Cultural Control and Sanitary Methods
As a predominantly seedborne disease the most important sanitary methods are to ensure that the seed is free of infection. See section on Seed Treatments in Seedborne Aspects of Disease.
All investigations into resistance to infection by A. sesami in sesame have found that no variety or cultivar is totally resistant, although some were more resistant than others (Natarajan and Shanmugam, 1983; Dolle, 1984). Dolle and Hegde (1984a) tested 22 cultivars and found that a number were moderately resistant and that X-7732/10-2 developed the least disease in field conditions. Siddaramaiah et al. (1981b) list seven cultivars found to be resistant and Jayaramaiah et al. (1981) note four cultivars that are highly resistant and suitable for breeding programmes, or for direct cultivation.
The mechanism of resistance has also been examined.

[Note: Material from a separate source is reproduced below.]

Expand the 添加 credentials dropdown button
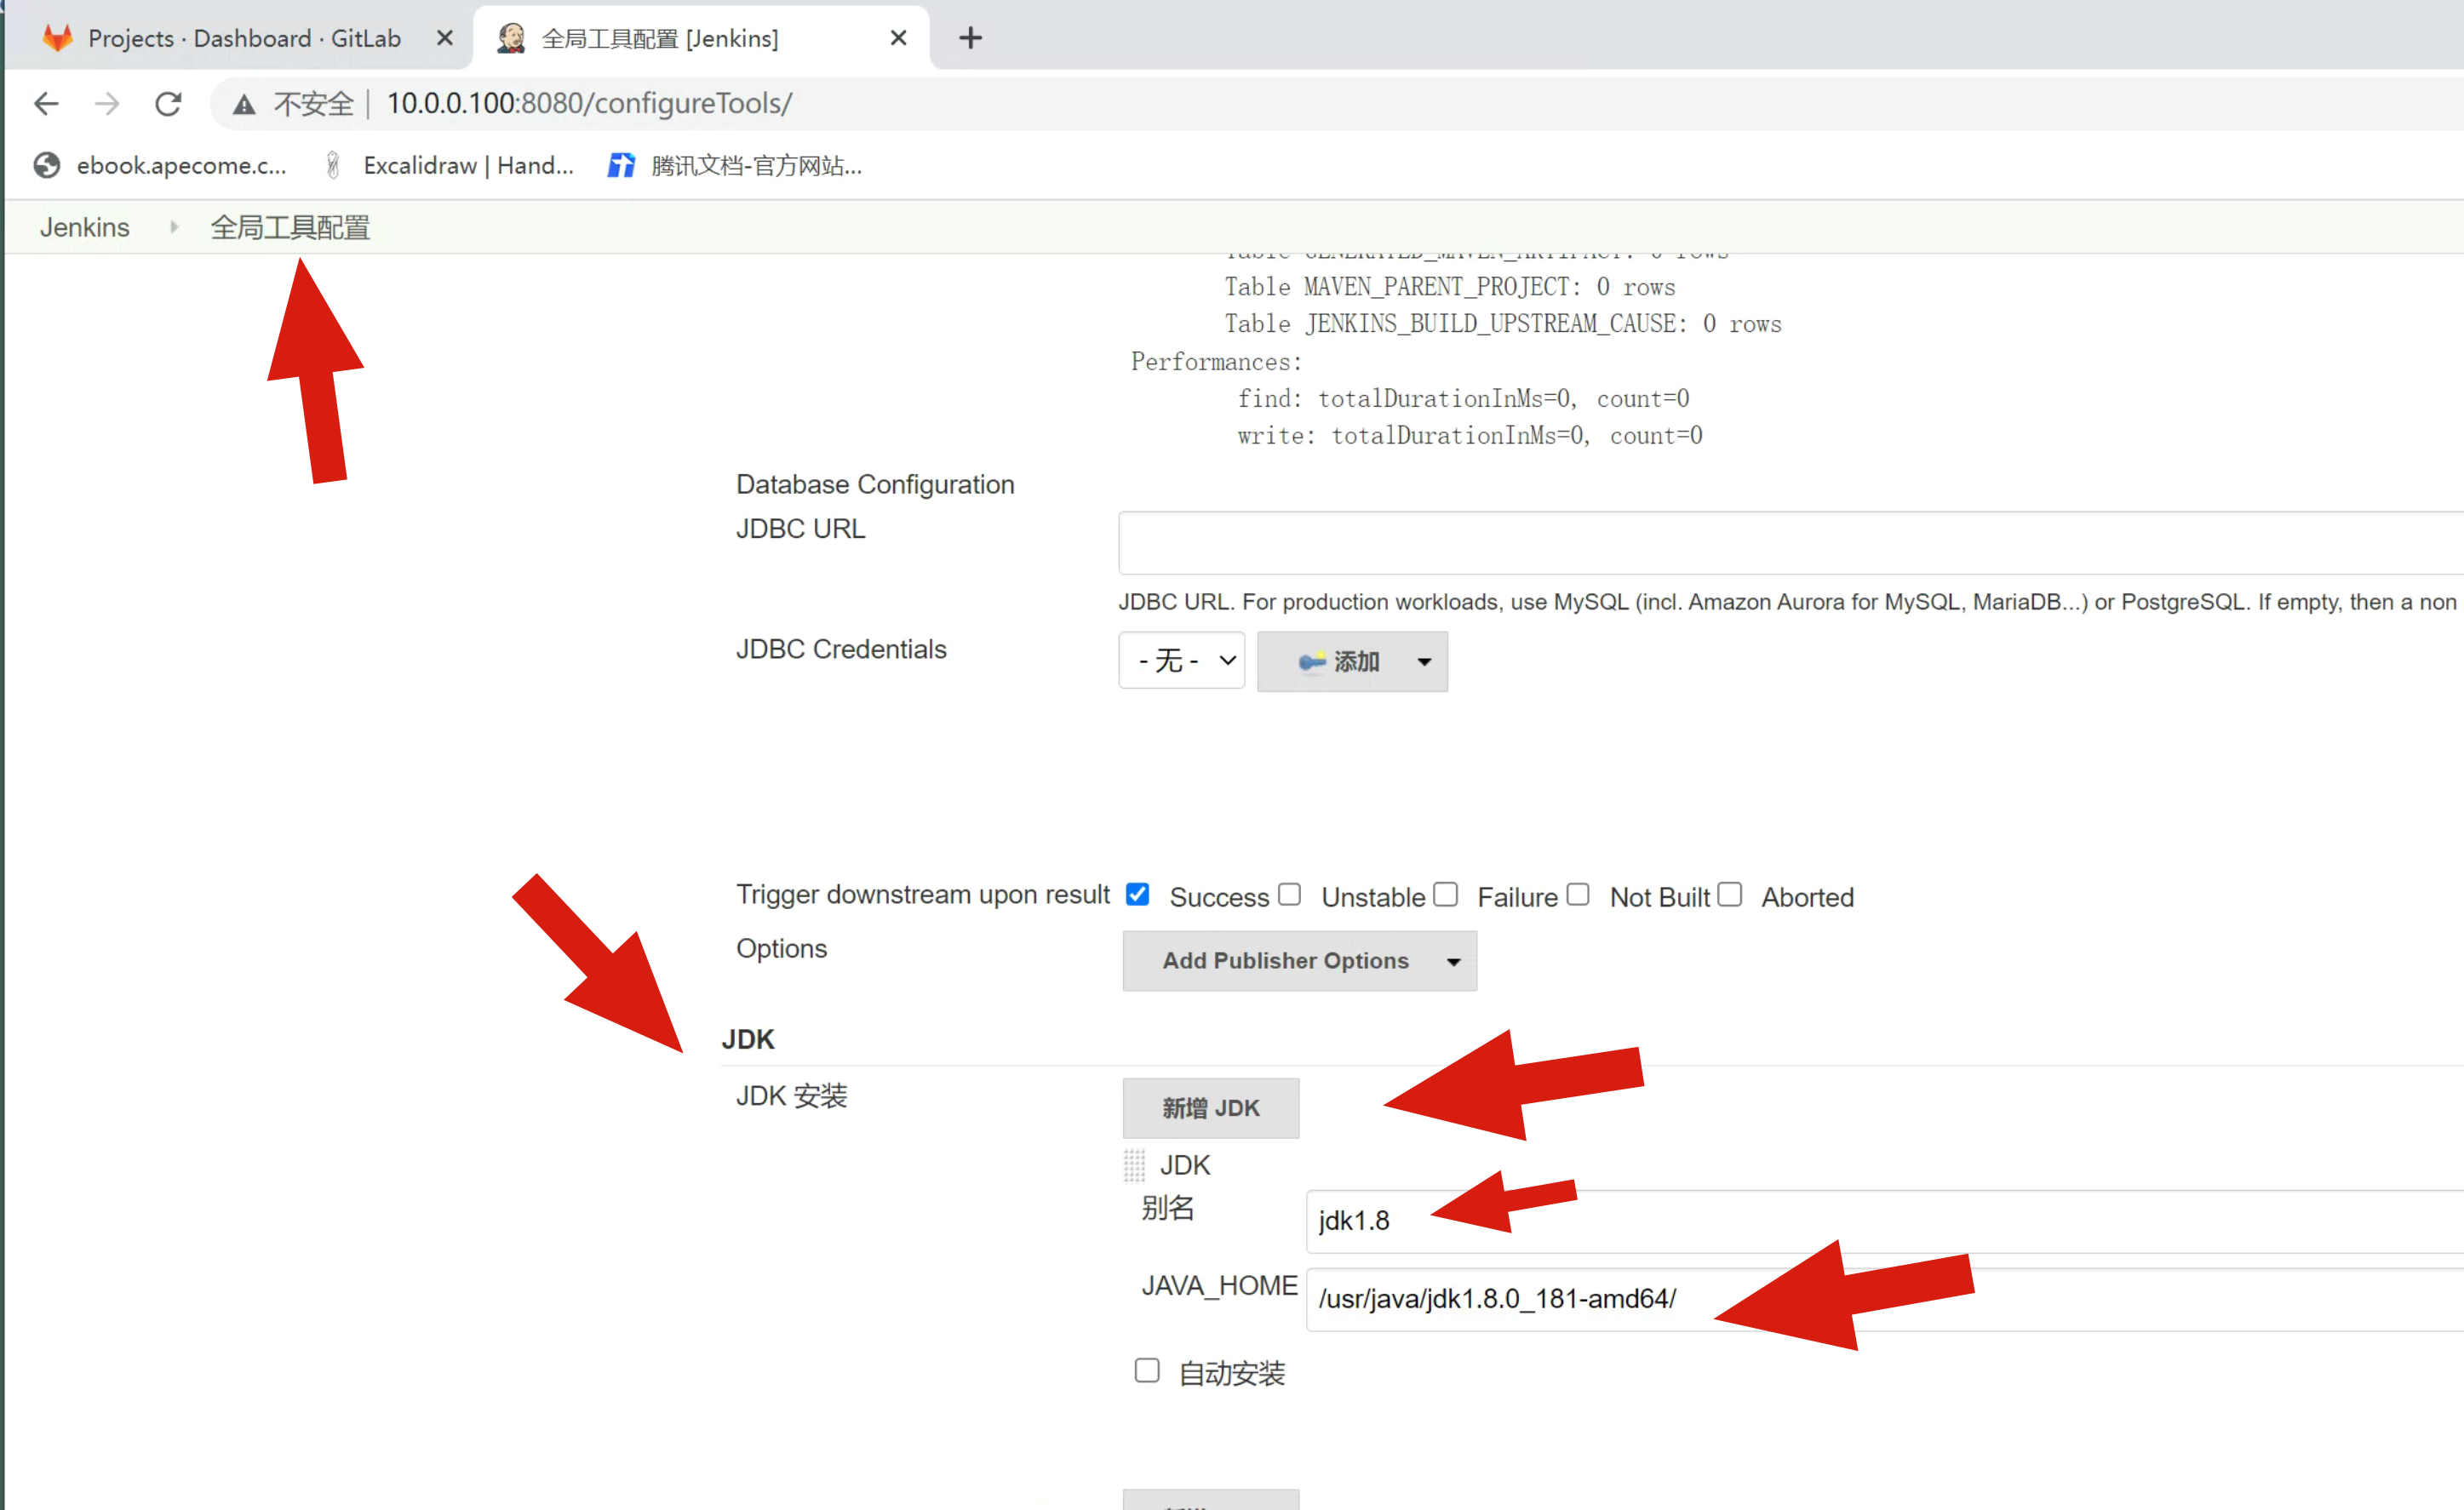This screenshot has height=1510, width=2464. 1351,661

Gupta et al. (1987) compared susceptible and resistant cultivars and found that wax, phenol and chlorophyll contents were higher, and reducing sugars and soluble nitrogen were lower, in resistant plants than in susceptible ones. Phytoalexins also appear to have a role. Kulshrestha and Chauhan (1988) showed that phytoalexin produced in sesame fruits infected by A. sesami was fungicidal to conidia of A. sesami. The phytoalexin was inactivated by exposure to UV radiation but not by high temperatures. Its production could be induced by the addition of a range of chemicals. Kulshrestha and Chauhan (1987) carried out a chromatogram bioassay which revealed the presence of an inhibitory compound at Rf 0.14 which they suggest is the phytoalexin. Aqueous leaf extract of neem (Azadirachta indica Juss.) provided the control of Alternaria leaf spot pathogen (Alternaria sesami) of sesame (Sesamum indicum L: Syn. S. orientale L). Treatment with this extract led to the changes in plant metabolism as leaves of the treated plants exhibited significantly high level of enzymes phenylalanine ammonialyase (PAL), peroxidase (PO) and content of phenolic compounds (Sanjay and Ashok , 2006).
Due to the variable regulations around (de-)registration of pesticides, we are for the moment not including any specific chemical control recommendations. For further information, we recommend you visit the following resources:
Although considered an important fungal disease of sesame, there is little information about actual economic impact of A. sesami. Kumar and Mishra (1992) state that most of the common diseases of sesame cause yield losses of 20-40%. This yield loss is caused by the premature defoliation of the plants leading to smaller capsules and loss of capsules due to infection. However, in the USA up until 1961, infection by A. sesami was not considered a problem as yield loss was minimal and the presence of the fungus defoliated and dried the sesame prior to harvest (Culp and Thomas, 1964). Yield losses are greatest in dry years as plants under moisture stress are more susceptible. Siddaramaiah et al. (1981a) found that yield losses in Karnataka, India, due to Alternaria blight were 0.1-5.7g/100 fruits.